Instructions to follow => Pictures stay out of the copy. Transcribe exactly the lines from the line with "Where should I click to: Go" through the final line of the records.

Stored data =>

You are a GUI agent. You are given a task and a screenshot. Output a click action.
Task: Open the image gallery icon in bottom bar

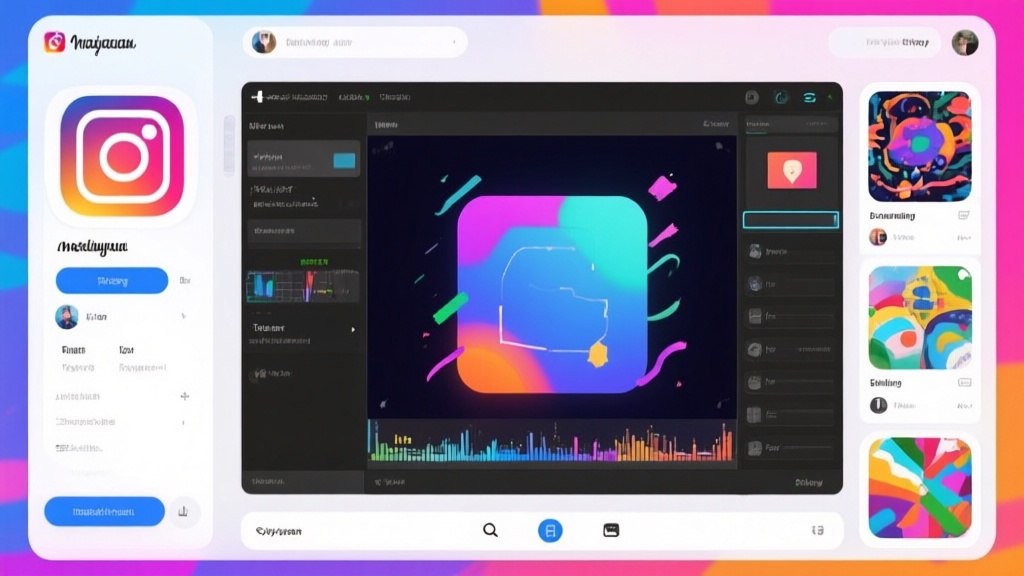(x=611, y=530)
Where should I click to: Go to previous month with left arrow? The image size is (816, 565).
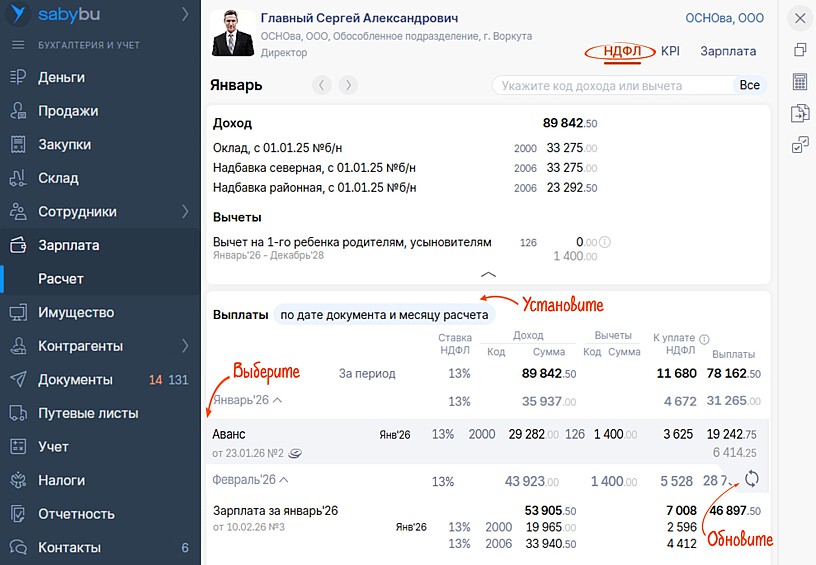pyautogui.click(x=322, y=85)
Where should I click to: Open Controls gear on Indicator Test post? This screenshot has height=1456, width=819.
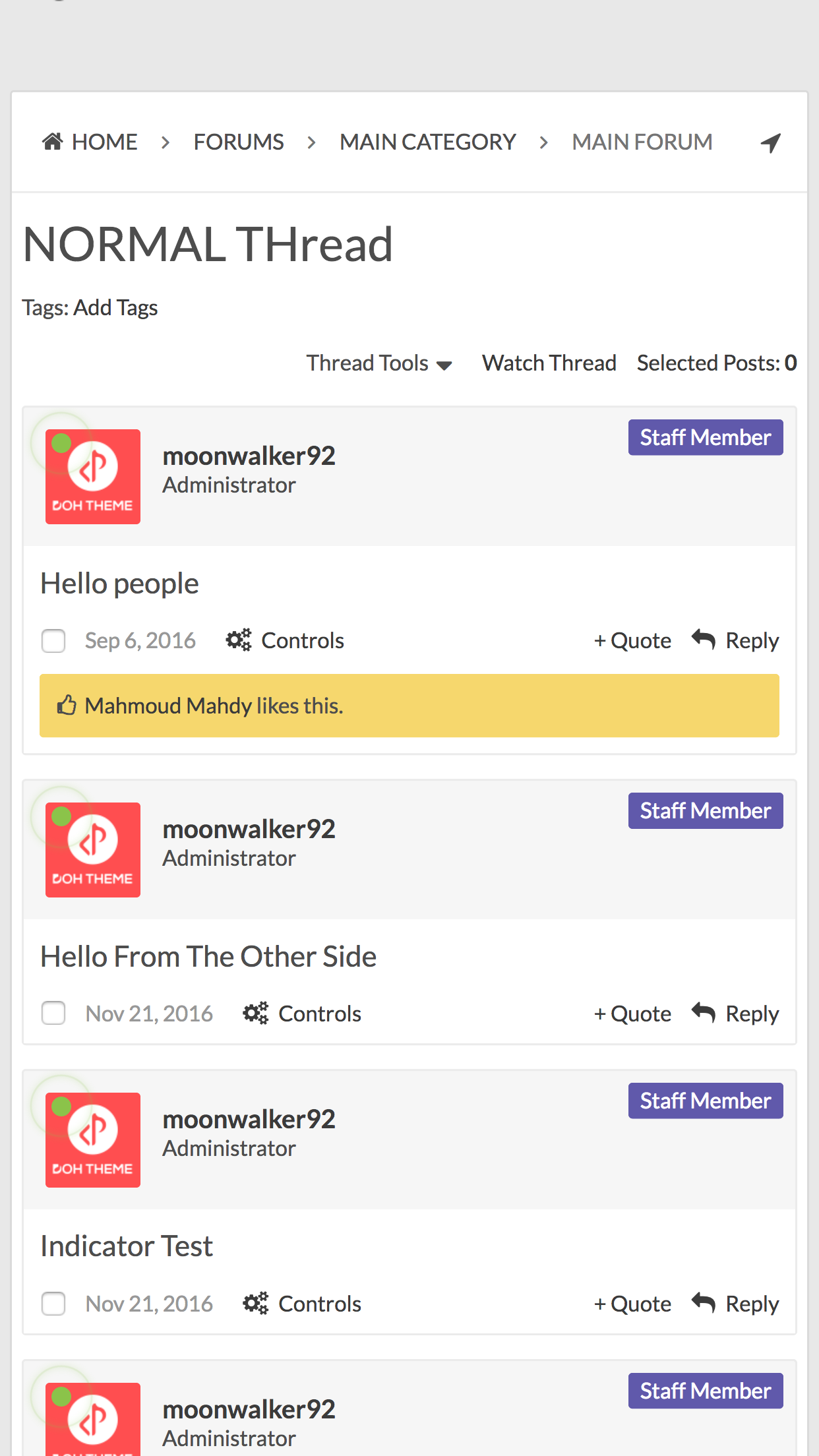pos(256,1303)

Answer box =>
Where should I click to: Go to previous month with left arrow? The image size is (816, 565).
pyautogui.click(x=322, y=85)
Where should I click to: Open Controls gear on Indicator Test post? This screenshot has height=1456, width=819.
pos(256,1303)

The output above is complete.